People are busy. Email piles up. Probably why some of the prominent bloggers I solicited for a response to a British proposal that somebody regulate these free-wheeling, free-speaking modern yarn-weavers were too late for an earlier article. Shows what a swell, free market of ideas guy I am – and how nicely updatable Internet content is. Here’s a follow-up with those responses from people you know.
In case you missed it, Scott Johnson, Andy Beal, Robert Scoble, and Philipp Lenssen all agreed that a voluntary code of practice for bloggers, and a government-run but consumer-enforced agency to make sure they volunteer for the code, was a bad idea.
A really bad idea. The word “poppycock” comes to mind, though in Kentucky we like phrases like “horse-feathers!” and “fiddle-sticks!”
The late arrivals to my inbox were SEObook‘s Aaron Wall, Rocketboom‘s Andrew Baron, and none other than everybody’s favorite topless podcaster, Soccergirl.
Here, simply, is what they had to say:
Soccergirl — I think a blogger code of conduct would be the kiss of death for free speech. The whole f***ing point of all of this is to give individuals a forum for expressing their ideas, WHATEVER those ideas might be. The minute we start regulating what people can post, the freedom of the medium is compromised. No one is forced to read this stuff. It’s not getting broadcast on television or the radio. If people are concerned about being exposed to offensive content, they are perfectly capable of avoiding it on their own. We live in the real world, not a padded room.

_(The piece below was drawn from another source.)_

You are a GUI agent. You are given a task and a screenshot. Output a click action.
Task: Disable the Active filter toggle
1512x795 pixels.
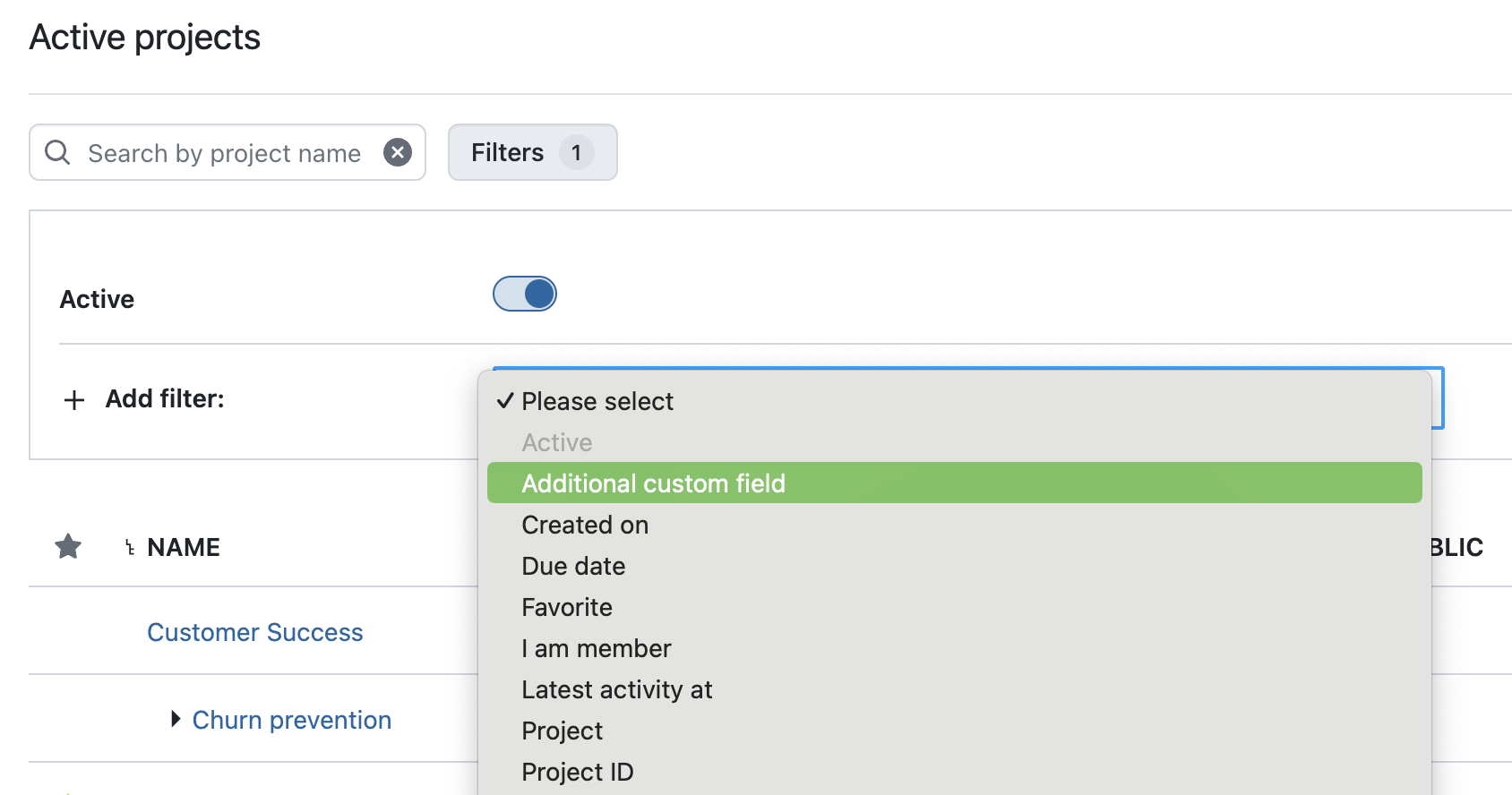(x=524, y=293)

Quit tiptoeing, Soccergirl. Tell us how you really feel. Baron was skeptical too, and diplomatic, as he’s known to be.
Baron — I could imagine a certain standard set of practices that bloggers employ – if they want to – to help guide them through issues of journalistic integrity, but I think most of blogging is not true journalism, but more simply subjective storytelling.

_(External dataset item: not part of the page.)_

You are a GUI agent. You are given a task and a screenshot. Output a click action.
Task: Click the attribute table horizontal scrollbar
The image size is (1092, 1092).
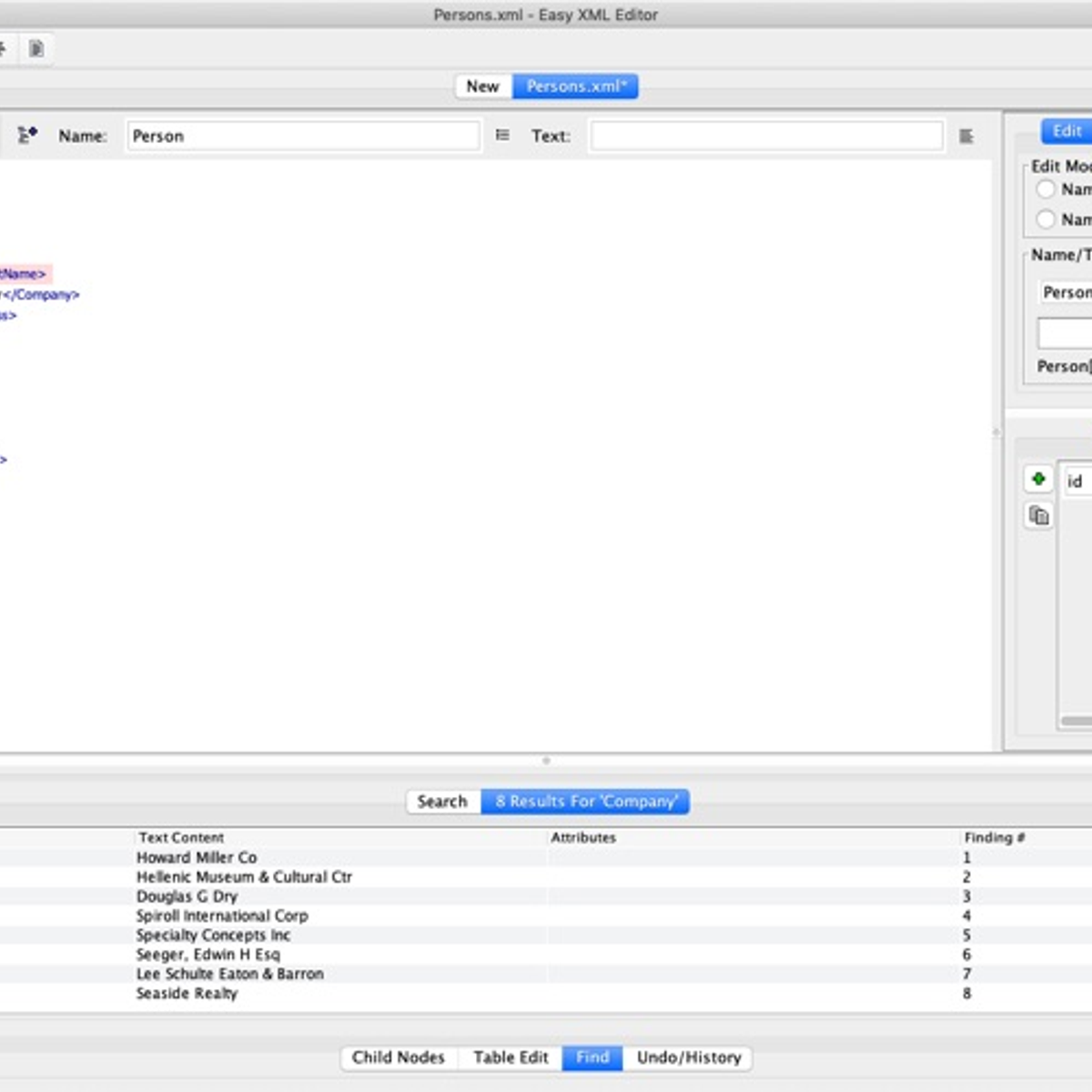tap(1076, 721)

I think even the journalist bloggers may gain more integrity by being good storytellers and building up a trust that happens over time.

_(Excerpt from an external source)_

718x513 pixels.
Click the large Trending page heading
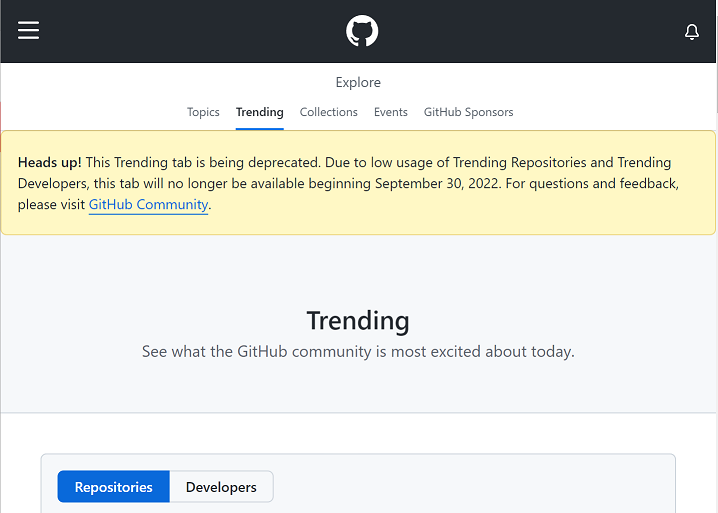[x=358, y=320]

Obviously any non-voluntary regulations could be disastrous.
While Baron can imagine it, Wall likes it just the way it is and wonders who watches the watchdogs.
Wall — I think the web works well because there are few centralized governing bodies, especially when it comes to things like ethics and publishing. I think that if the authorities on blogging ethics became successful even some of the people who came up with or enforced the guidelines would end up being hypocritical.
Let me interject here at the end, because you know, I’m not typically one to voice my own opinions. (If you buy that, I’ve got some more stuff for sale.)
The blogosphere is the nearest rebirth society has seen of the oral tradition, where stories are handed down to others, continually modified and corrected and reconnected as needed. Speech regulators, a long, long time ago, squashed that tradition for various reasons, but their main one was, there was no real control of it, no way to settle once and for all how the story goes.
Hence the invention of writing things down on paper – once applied in permanent ink and made official by the appropriate bodies, there was now an unchangeable tale, and a means for redress for socially unacceptable ideas.
Redress. That is the word Tim the Toolman used, wasn’t it? As if it’s dressed wrong in the first place.